Many geophysical and environmental problems depend on estimating a spatial process based on a large number of irregularly spaced observations. In addition, such processes often have nonstationary structure. Standard spatial estimates are based on the solution to a large linear system that is of the same size as the number of observations and a straight forward solution is prohibitive for large, spatial datasets.

In this work we illustrate how the iterative solution of linear systems makes it possible to find good approximate solutions to large spatial problems. One key to this approach is the use of spatial process models that allow for efficient multiplication of the covariance matrix by an arbitrary vector. This is possible for stationary covariances by making connections with spatial convolution kernels. Because many spatial processes are heterogeneous in space an important extension of these algorithms is to covariances that are nonstationary.
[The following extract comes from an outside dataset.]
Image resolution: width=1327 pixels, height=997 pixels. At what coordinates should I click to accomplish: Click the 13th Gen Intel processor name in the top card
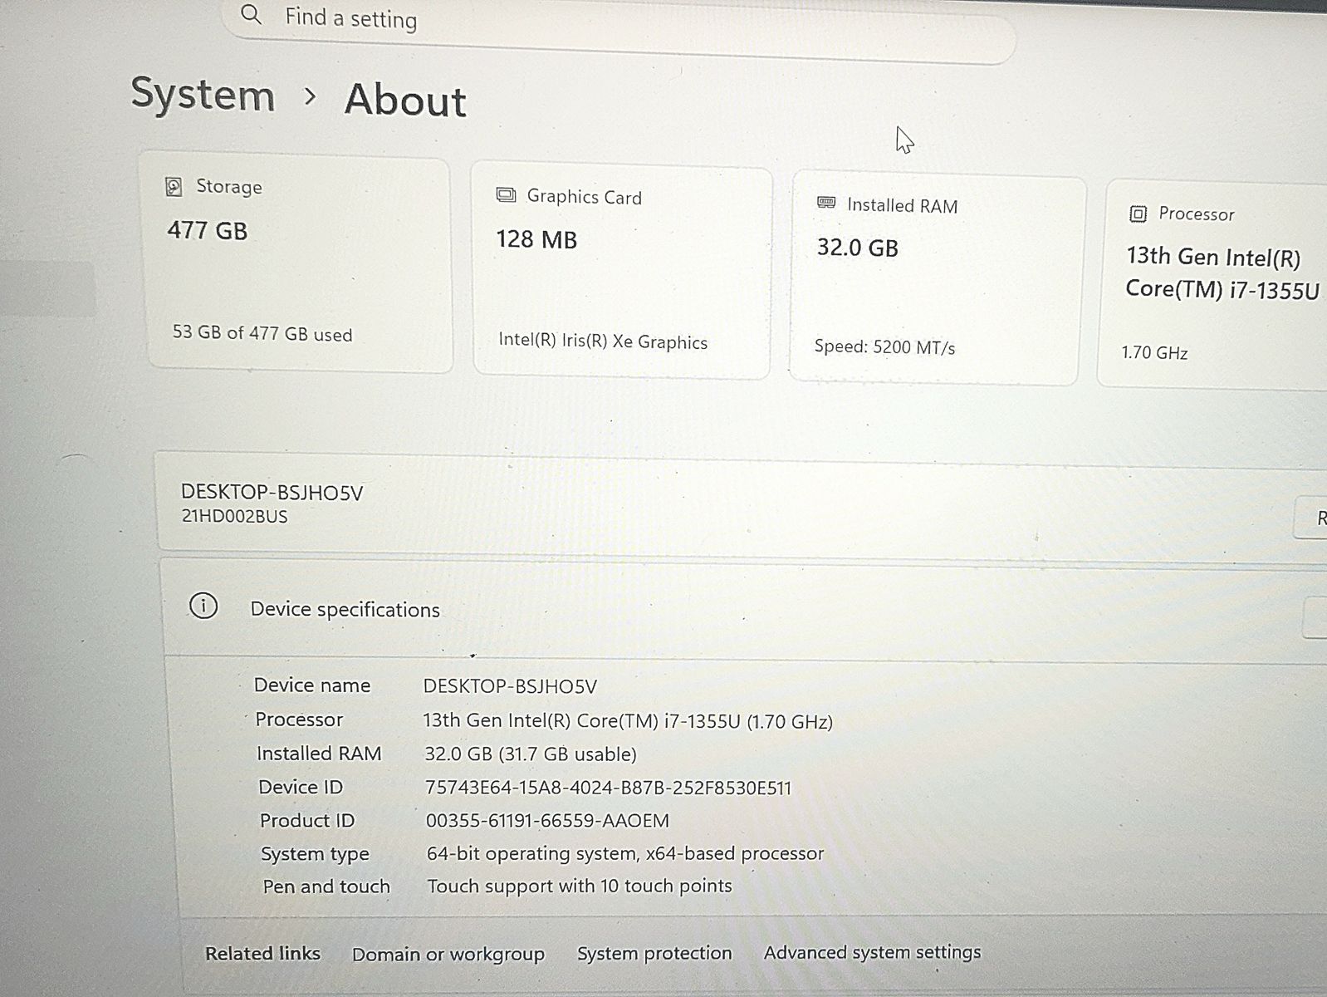point(1219,273)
Recent developments in multiresolution bases such as wavelets allow one flexibility in capturing nonstationary structure and also permit rapid evaluation of the basis functions. The net result is a flexible models for spatial structure that can be computed efficiently in an interactive data analysis environment.

As an illustration of this approach we consider monthly precipitation recordsat approximately 800 sites in the Rocky Mountain region of the US. Here the goal is to produce spatial predictions on a regular grid and sample the posterior distribution to produce valid realizations of the precipitation spatial process.